Progress in Algorithms Beats Moore’s Law
Everyone knows Moore’s Law –a prediction made in 1965 by Intel co-founder Gordon Moore that the density of transistors in integrated circuits would continue to double every 1 to 2 years.
Fewer people appreciate the extraordinary innovation that is needed to translate increased transistor density into improved system performance. This effort requires new approaches to integrated circuit design, and new supporting design tools, that allow the design of integrated circuits with hundreds of millions or even billions of transistors, compared to the tens of thousands that were the norm 30 years ago. It requires new processor architectures that take advantage of these transistors, and new system architectures that take advantage of these processors. It requires new approaches for the system software, programming languages, and applications that run on top of this hardware. All of this is the work of computer scientists and computer engineers.
Even more remarkable –and even less widely understood– is that in many areas, performance gains due to improvements in algorithms have vastly exceeded even the dramatic performance gains due to increased processor speed.
The algorithms that we use today for speech recognition, for natural language translation, for chess playing, for logistics planning, have evolved remarkably in the past decade. It’s difficult to quantify the improvement, though, because it is as much in the realm of quality as of execution time.

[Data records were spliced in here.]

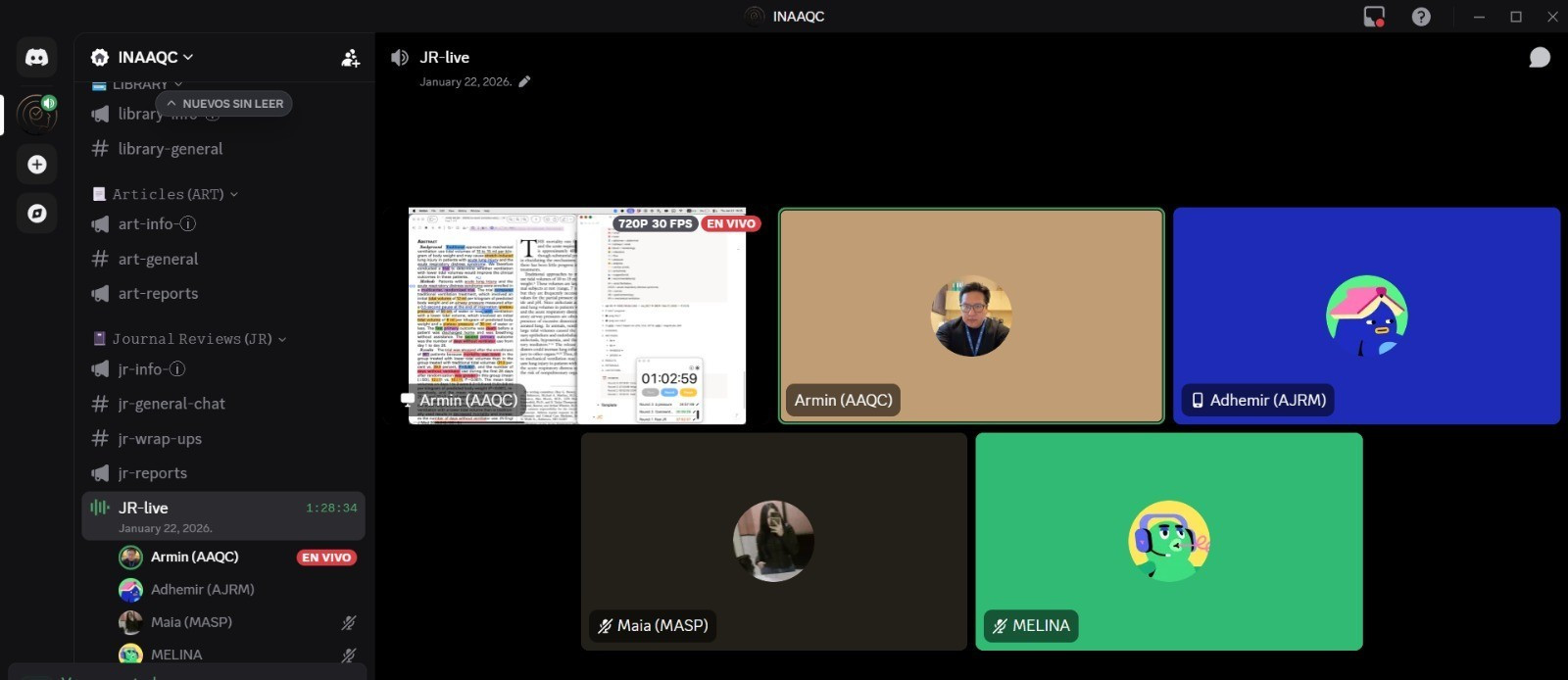Open the Discover servers compass icon
The width and height of the screenshot is (1568, 680).
coord(36,214)
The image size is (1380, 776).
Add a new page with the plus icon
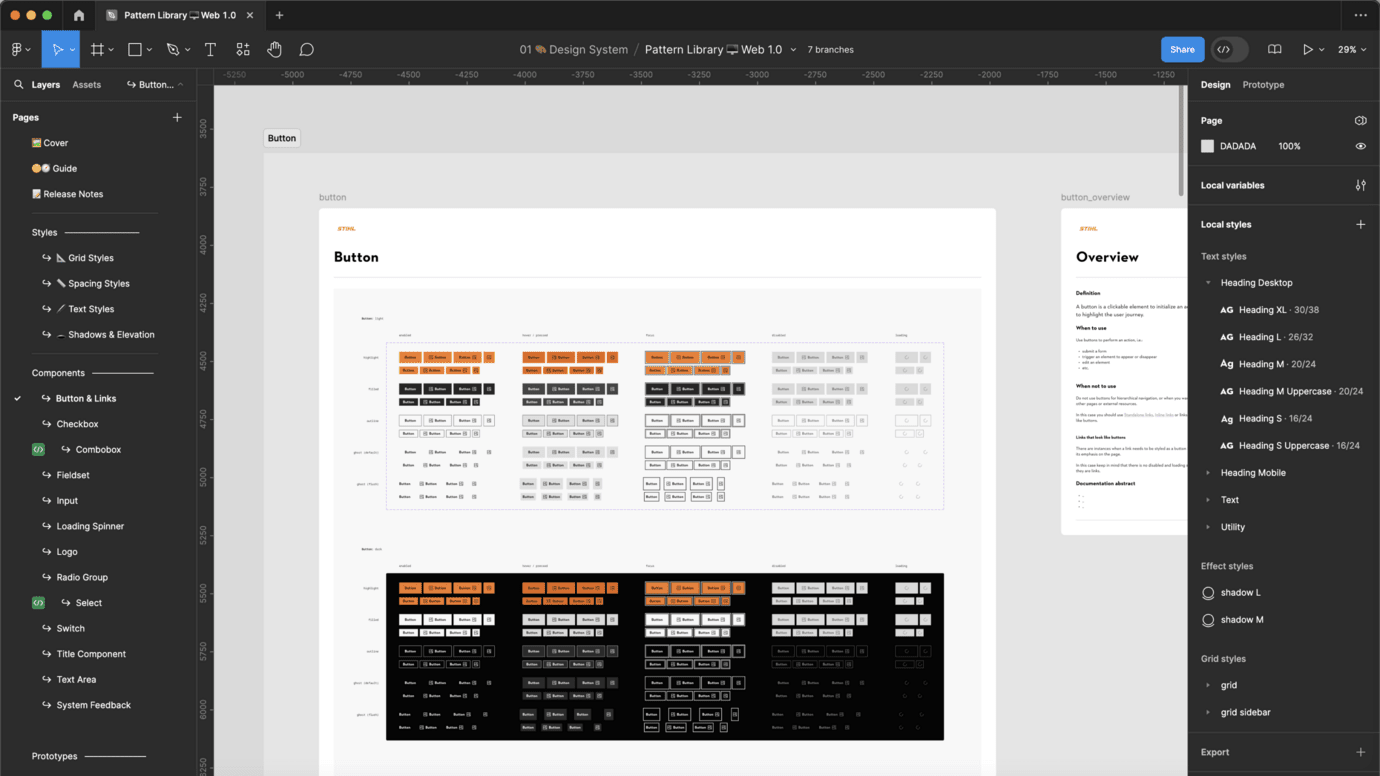click(177, 117)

In the field of numerical algorithms, however, the improvement can be quantified. Here is just one example, provided by Professor Martin Grötschel of Konrad-Zuse-Zentrum für Informationstechnik Berlin. Grötschel, an expert in optimization, observes that a benchmark production planning model solved using linear programming would have taken 82 years to solve in 1988, using the computers and the linear programming algorithms of the day. Fifteen years later –in 2003– this same model could be solved in roughly 1 minute, an improvement by a factor of roughly 43 million. Of this, a factor of roughly 1,000 was due to increased processor speed, whereas a factor of roughly 43,000 was due to improvements in algorithms! Grötschel also cites an algorithmic improvement of roughly 30,000 for mixed integer programming between 1991 and 2008.
The design and analysis of algorithms, and the study of the inherent computational complexity of problems, are fundamental subfields of computer science.